Exiled from Iran, Rajavi was offered a great deal of help from the international community. France gave him refuge and funding. For years the Mojahedin were funded by Western governments and through countries like Saudi Arabia, which used the Muslim Iranian Students' Society in the USA or charities like Iran Aid in Europe, to send their transactions from disguised bank accounts.
In the beginning, the Mojahedin claimed anti-imperialist credentials. However, in the end it was Khomeini who remained faithful to a purely anti-imperialist stance, while Rajavi opportunistically allied himself to all and sundry for his ambitions. The NCRI was a good idea at the time and some important people were involved, such as Bani Sadr, Ghasemlou and Hedayat Matine Daftary along with a few others who separated early on. It could have been a way forward, but for Rajavi, the others were never radical enough, and for the others, Rajavi was too independent and willing to follow his own agenda. Bani Sadr left over the issue of going to Iraq. He refused to go to the country which was attacking Iran and be seen to be siding with Iran's enemy. In many respects this was a correct position, most importantly because of public opinion inside Iran which did not tolerate the action and still refuses to accept it. And also, it placed the main focus of the resistance movement irrevocably outside Iran's borders rather than where it should have been, which is inside the country.

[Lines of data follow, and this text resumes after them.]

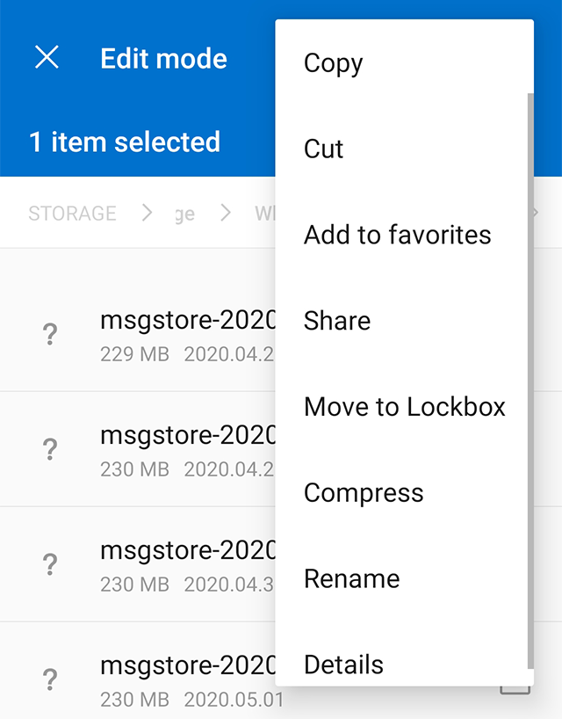Add the selected file to favorites
Viewport: 562px width, 719px height.
(397, 235)
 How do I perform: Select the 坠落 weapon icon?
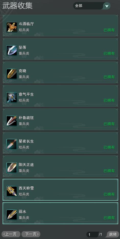coord(12,51)
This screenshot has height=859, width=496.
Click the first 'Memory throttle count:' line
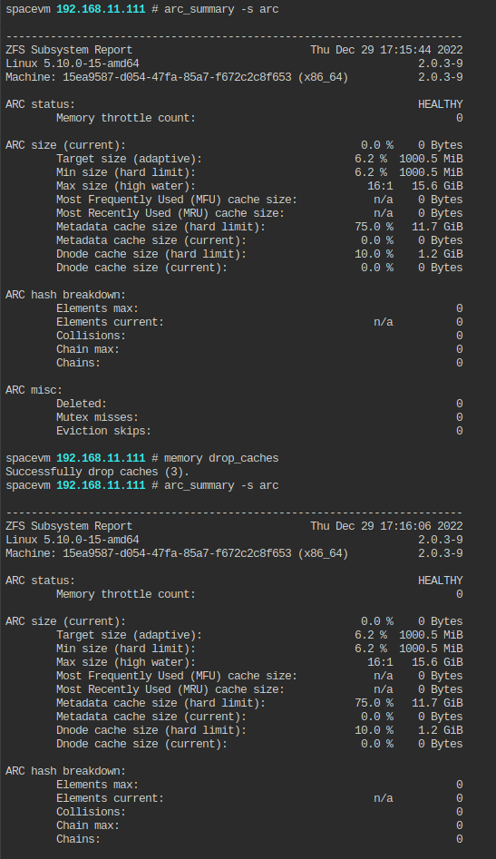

Relations with the Iranian opposition
The phase which led up to the Ideological Revolution in 1985 was called the 'anti-liberalism revolution'. This meant that the organisation worked hard to retain its revolutionary identity. This was to the extent of not even modernising its stationery, except for that of Rajavi of course. The message was ‘total opposition to the Khomeini regime’. Any compromise was denounced as a betrayal of the people’s struggle. This paved the way for the Mojahedin to destroy any liberal opposition to the regime. Ninety percent of the Mojahedin's time and effort was now spent in finishing off well-known personalities outside Iran. The way this worked was that they either accepted Rajavi's conditions and joined the NCRI, or they were targeted politically by propaganda, by slander and libel. Some were physically targeted and had their meetings disrupted with violent attacks by Mojahedin supporters. This treatment of other Iranian opposition groups and personalities continues to this day, and is the only reason they are able to make the claim as the sole alternative to the regime.

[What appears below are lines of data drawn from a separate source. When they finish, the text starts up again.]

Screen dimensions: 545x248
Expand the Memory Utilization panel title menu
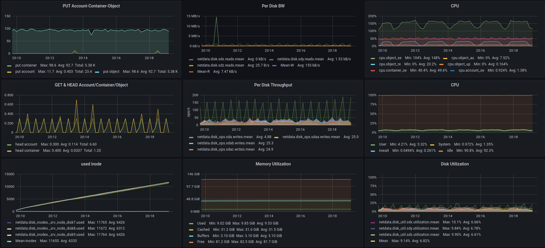coord(273,164)
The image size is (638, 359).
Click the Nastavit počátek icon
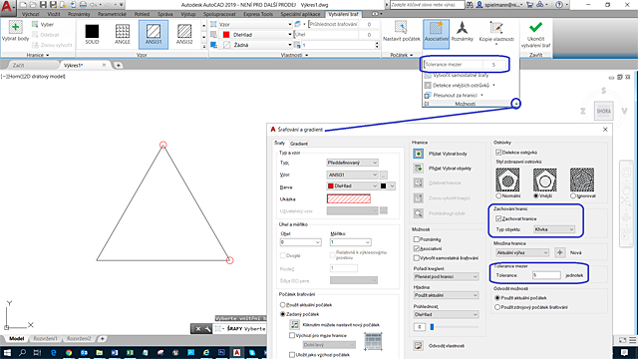coord(401,28)
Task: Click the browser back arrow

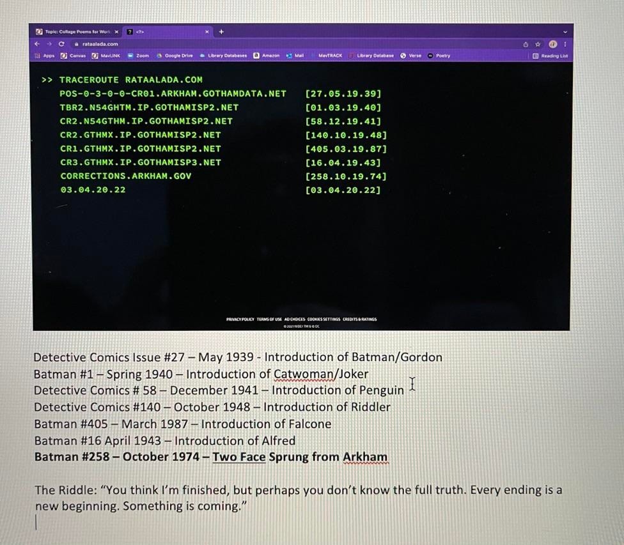Action: [37, 43]
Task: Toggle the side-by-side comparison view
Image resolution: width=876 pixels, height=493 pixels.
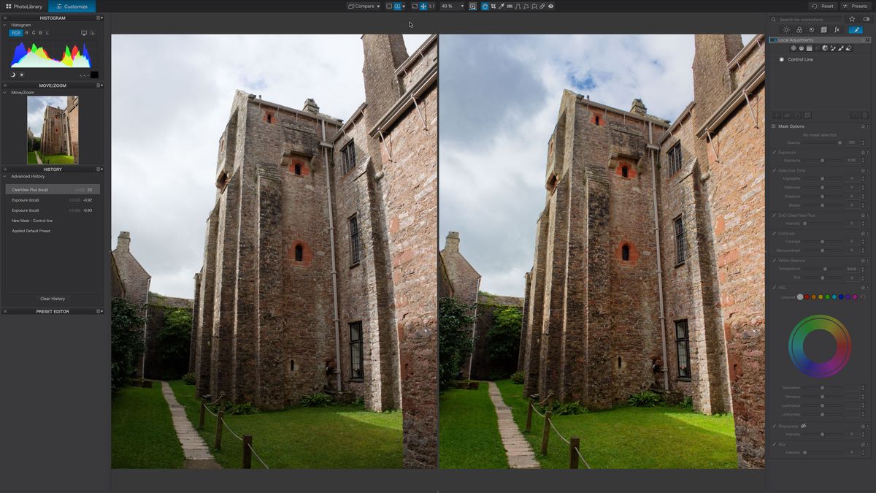Action: [x=397, y=6]
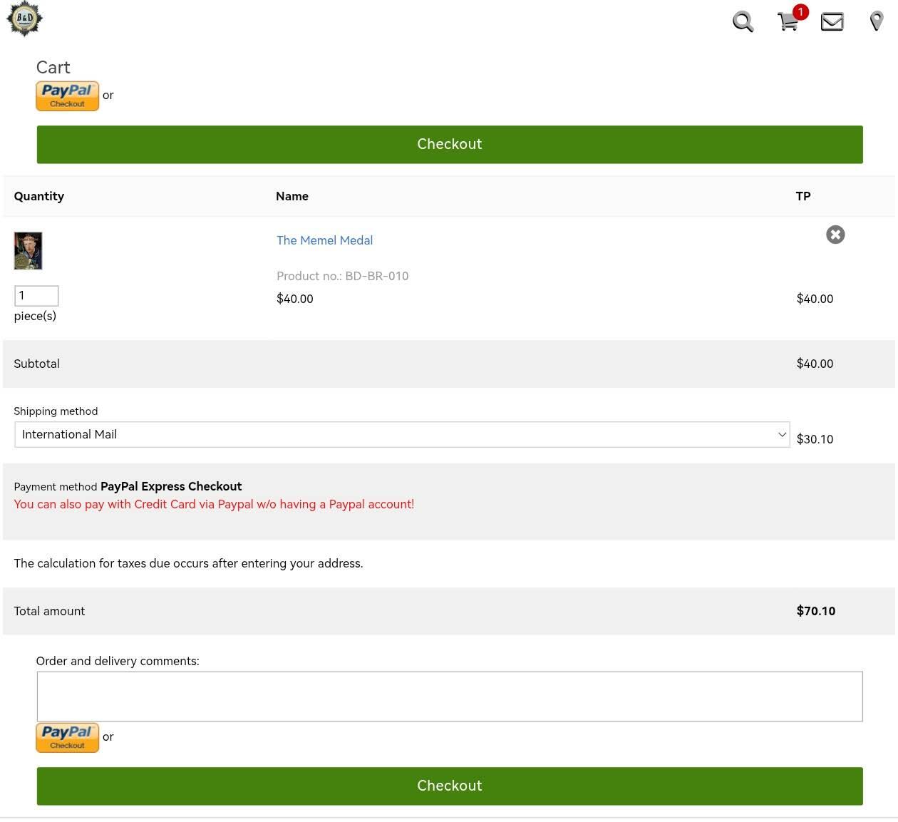Open the shopping cart icon

(787, 22)

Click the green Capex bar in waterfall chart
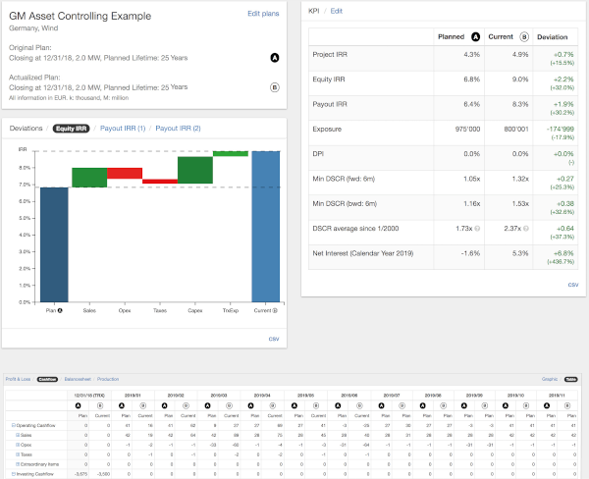(194, 169)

The list of those groups and personalities subjected to Mojahedin propaganda excludes nobody, except the few who had accepted his leadership (and only while they accepted it). Over seventy personalities have been labelled as working for the Iranian Intelligence Ministry because of their outspoken criticism of the Mojahedin, as over 350 of their ex-members have likewise been labelled. Although for a time this had some effect on Iranians outside Iran, as the Mojahedin have become an anachronism in the politics of Iran, these attacks no longer carry any weight. Their carping cannot be taken seriously now. Indeed, their claim accounts for about one recruitment by the Intelligence Ministry of Iran every twenty days over the last twenty years!